I find it challenging hearing and seeing some things. Talk about setting dates. That's something else I have done (and still do although I am able to work through things much better now). A lot of stuff from my past is being triggered which I guess is normal considering things that are happening at home.
One day when my parents went to the national agricultural field day's I ... It doesn't matter, I guess you don't want to hear that.
Dates? I think conversation made it feel more real on a day that I find difficult plus other factors as well (it being a Friday, a full moon (kind of), plus family ringing which puts pressure on me to have a conversation with them (when I would rather be talking here. OK, so that is unhealthy).

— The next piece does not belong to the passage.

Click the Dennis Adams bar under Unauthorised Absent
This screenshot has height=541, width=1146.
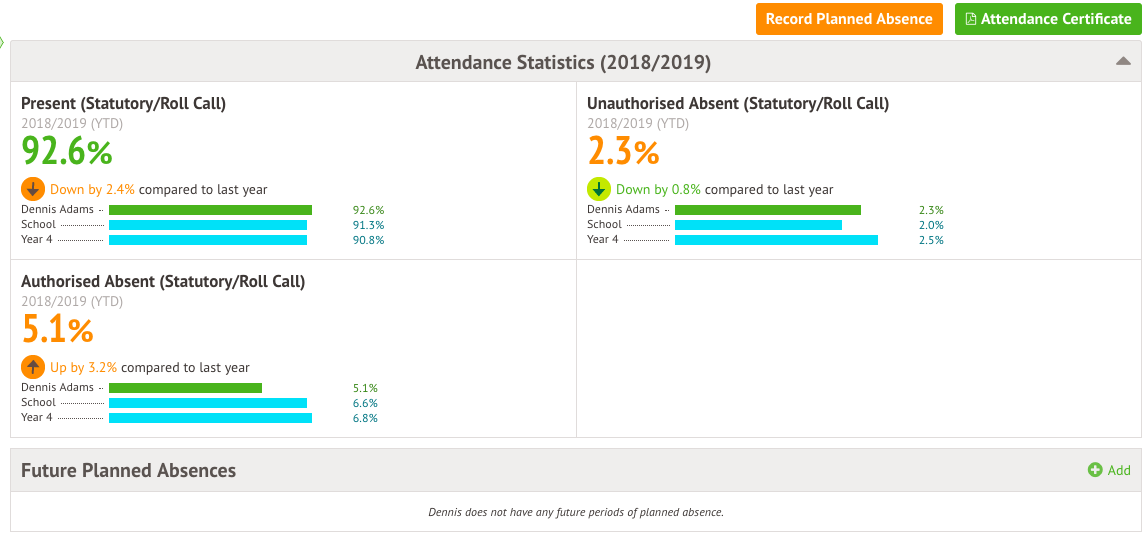767,210
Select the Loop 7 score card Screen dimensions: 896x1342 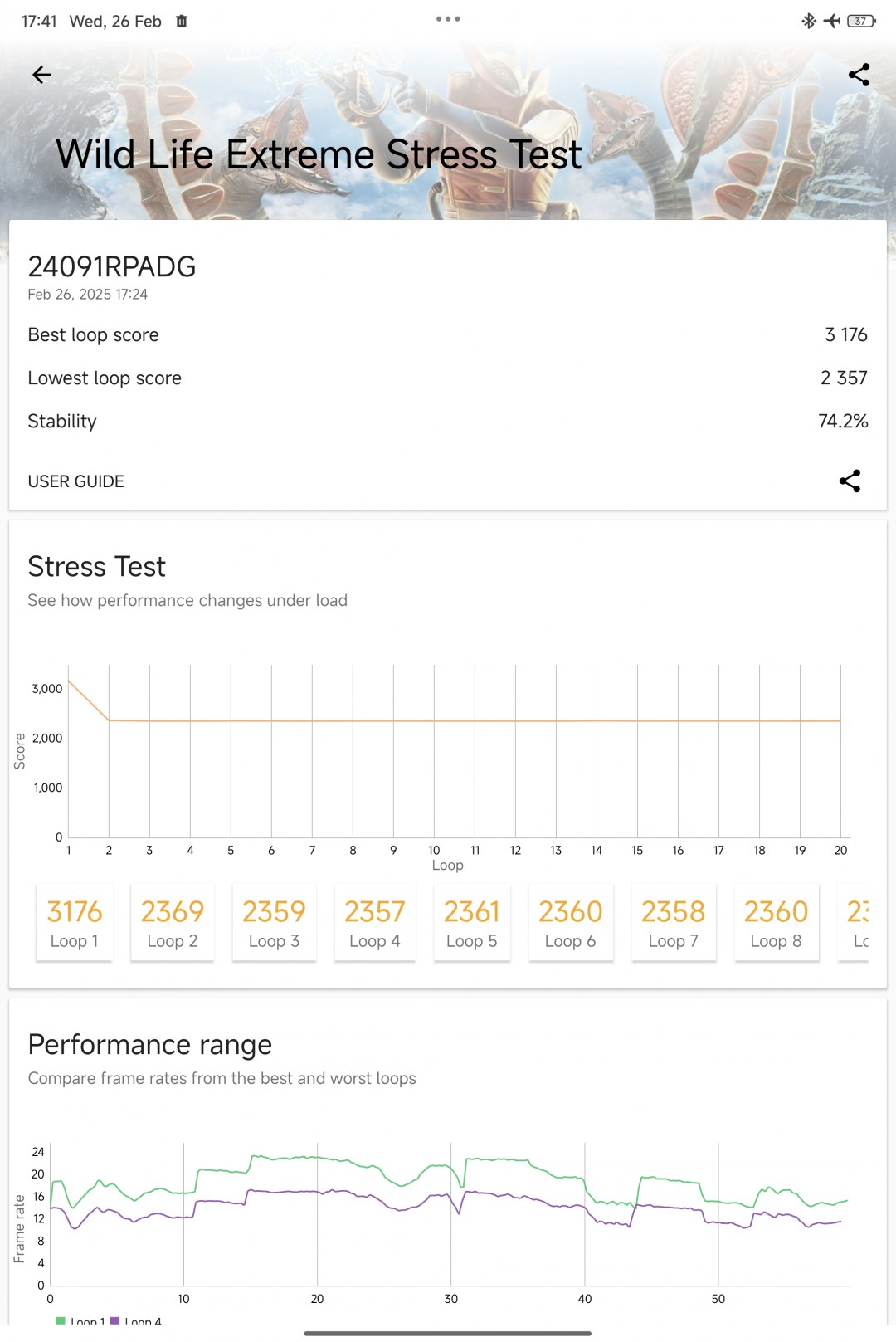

My head is just overloaded with negativity and ways to avoid taking responsibility. I just don't believe in my ability to change (or my so-called potential people keep talking about).
I don't even want to talk anymore. My deterrent at the moment (other than venting rubbish here) is that I feel I need to control what happens with the animals (or rather, I don't want my father near them??).
Perhaps it's normal I feel this way with the sustained stress in my life.
Self-harm seems like such an easy way to make things stop when nothing else will.
Please don't let me do this. I'm tired of struggling. This space scares me. It feels so familiar. Why do I disconnect from people? This is what happened with Steve (the cmhn) I was seeing ages ago. I had problems. I withdrew. I made plans. I had more problems. Problems with the animals I couldn't cope with and that put me at risk.
I am so unbelievably tired. Maybe a sleeping pill will help me sleep and remain put. No, not a good idea. Then I have to see the contents of the bottle.
Why don't I just go to bed? Why don't I just eat healthily and exercise, etc?
This has just numbed my anxiety.
I don't understand what has just happened. I think I am getting sucked back into old ways of perceiving things. The negativity, negative experiences make me challenge ?? that small healthy part of me. Is that healthy part stronger, more protective?? I think I have become ? more fragmented. How do I become more contained? What can I do?? I don't think my T and I discussed what I could do. Maybe I'm wrong.
I just feel inordinately tired. (And don't want to sever the connection).
I'm just checking in for no other reason than I can. Or maybe I just want someone to hear and acknowledge my pain. My GP and T won't listen and discuss it.
Things feel so tough at the moment. I am starting to feel consumed by thoughts of suicide and self-harm.
I'm even more gutted because I just keep eating. (Thoughts are consuming me, I'm consuming food??)
I've been having joint pain (probably gout) and been SOB a bit (maybe asthma related) and attribute them all to over-eating.
I don't even care!!! Even this is annoying me!!!!!